§ **Instructions for the task**
When copying the records below, keep every word as it is and drop the images.

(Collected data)
»»

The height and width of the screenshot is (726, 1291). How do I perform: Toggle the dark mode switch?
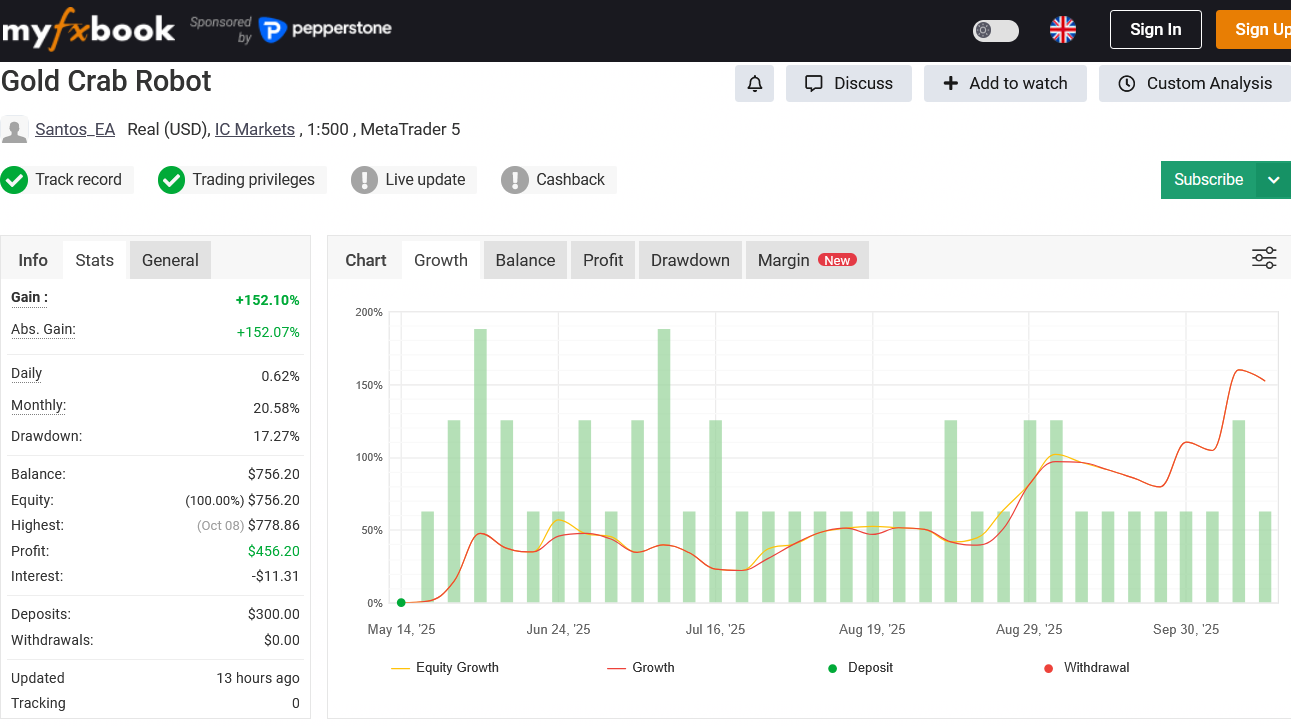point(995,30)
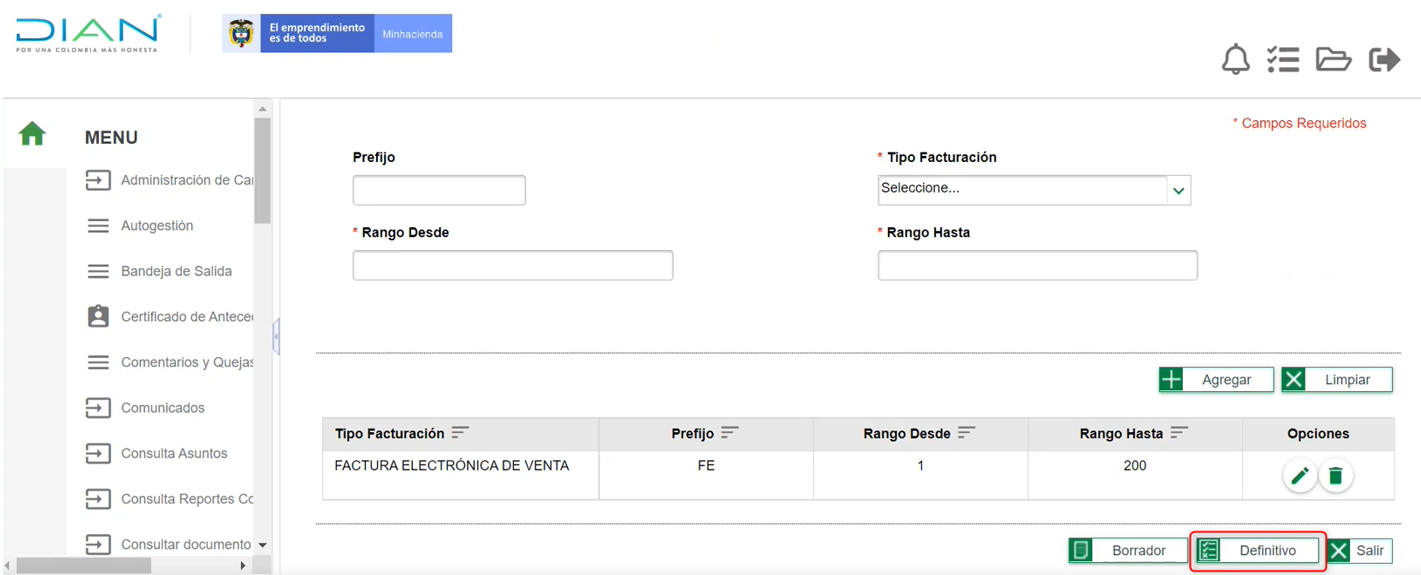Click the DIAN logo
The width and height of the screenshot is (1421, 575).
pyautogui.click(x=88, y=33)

««

§ **Solution to this problem**
The height and width of the screenshot is (726, 1291). How do I perform: Toggle the dark mode switch?
point(995,30)
Click the DIAN logo
The width and height of the screenshot is (1421, 575).
pyautogui.click(x=88, y=33)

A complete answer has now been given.